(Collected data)
[Start of Attachment]

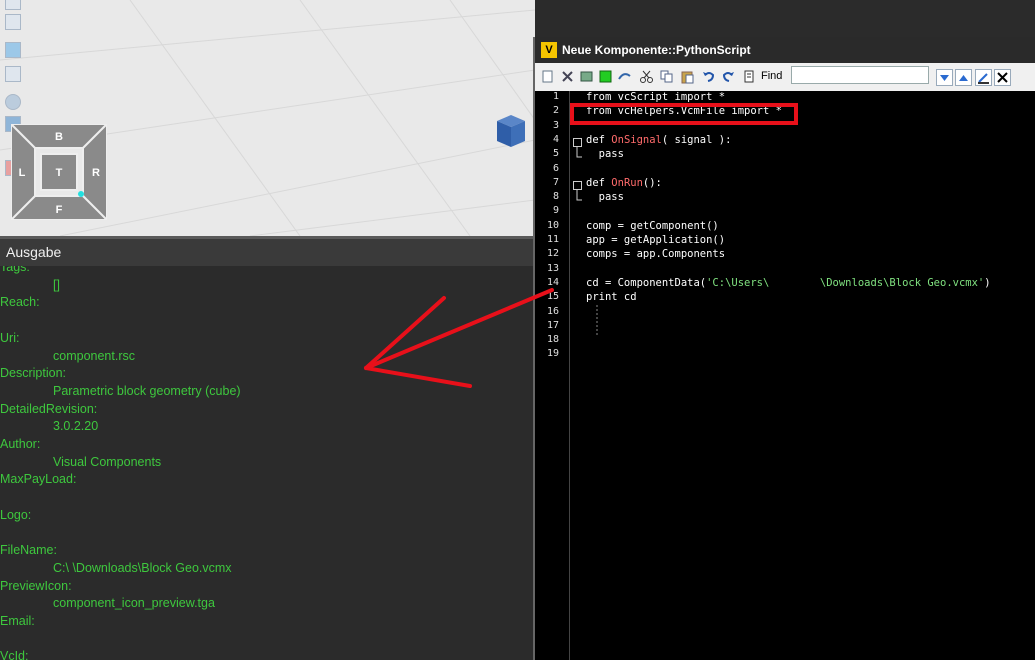 This screenshot has height=660, width=1035. What do you see at coordinates (666, 76) in the screenshot?
I see `copy-icon` at bounding box center [666, 76].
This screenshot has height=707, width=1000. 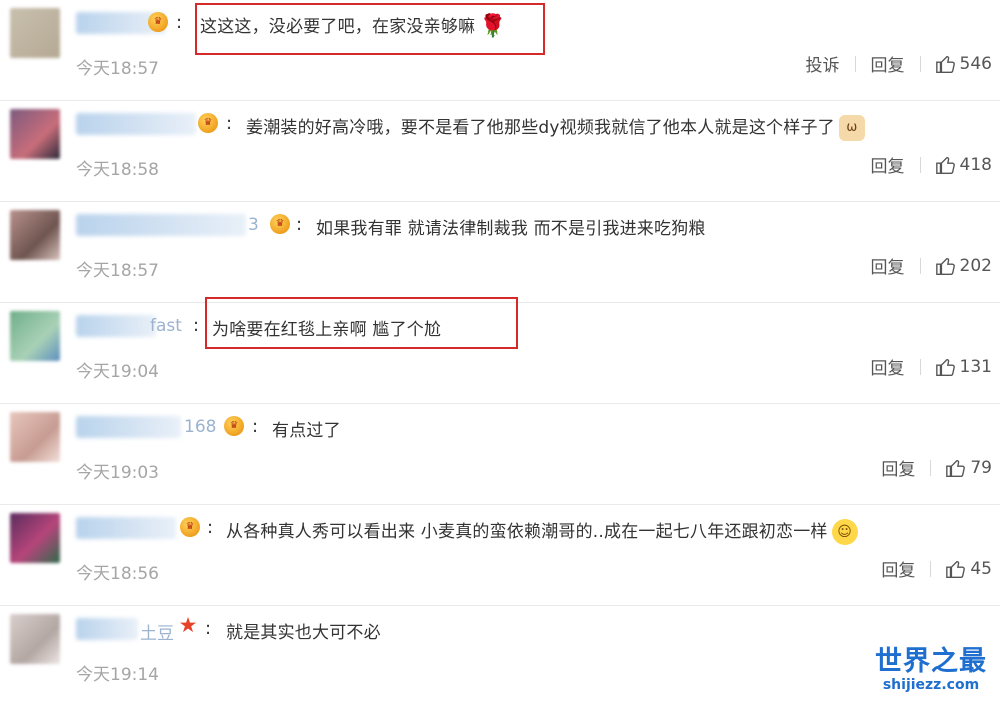 What do you see at coordinates (976, 266) in the screenshot?
I see `like-count: 202` at bounding box center [976, 266].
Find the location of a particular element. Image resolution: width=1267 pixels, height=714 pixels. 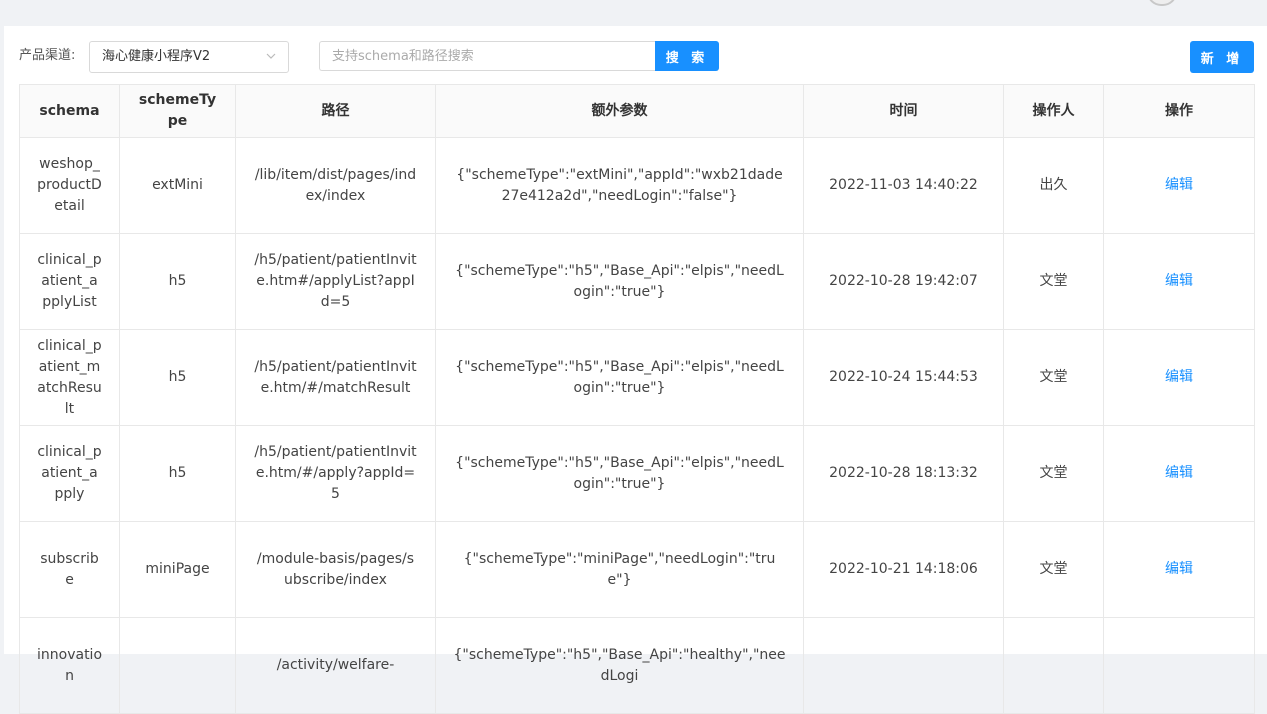

schema-link: clinical_patient_apply is located at coordinates (70, 474).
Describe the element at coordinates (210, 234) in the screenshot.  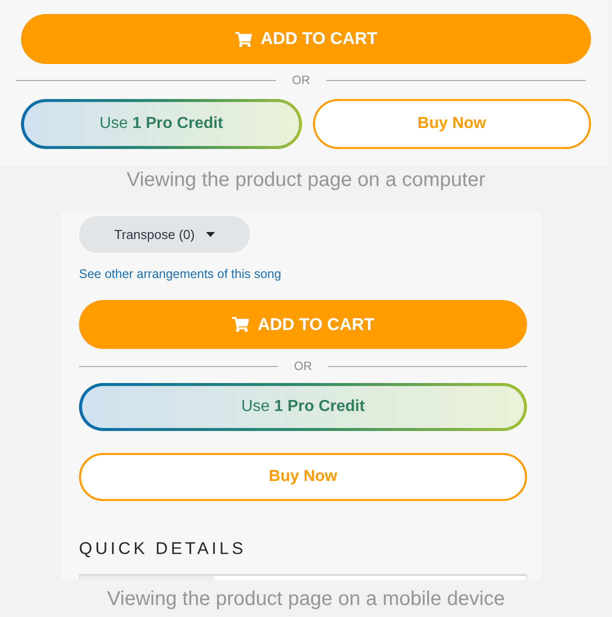
I see `caret-icon` at that location.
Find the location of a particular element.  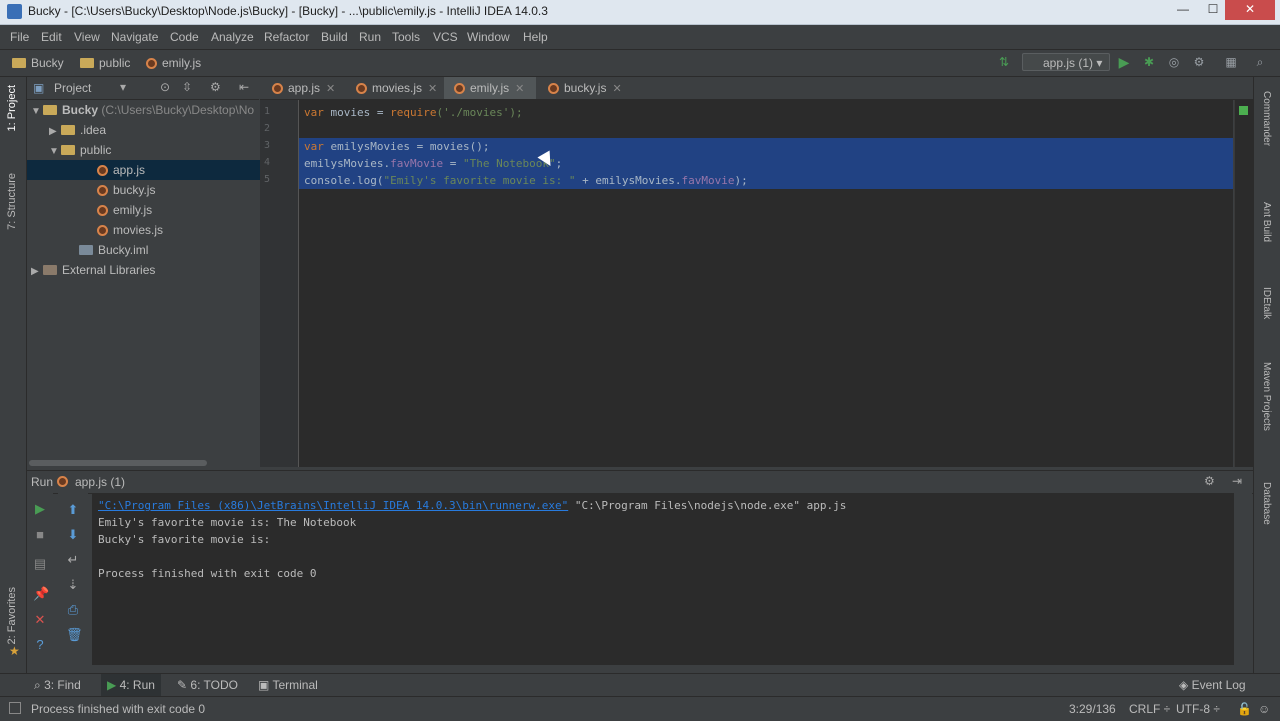

inspector-icon: ☺ is located at coordinates (1264, 709).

[End of Attachment]

* Exercise prompt
Could you render the entries as a JSON list of strings, one string per line, starting at the line that contains "Describe the element" and continuing through the end of the entries? Skip blank lines and leave the pictures out.

* Solution for this problem
[
  "Describe the element at coordinates (210, 234) in the screenshot.  ",
  "I see `caret-icon` at that location.",
  "Find the location of a particular element.  ",
  "inspector-icon: ☺ is located at coordinates (1264, 709)."
]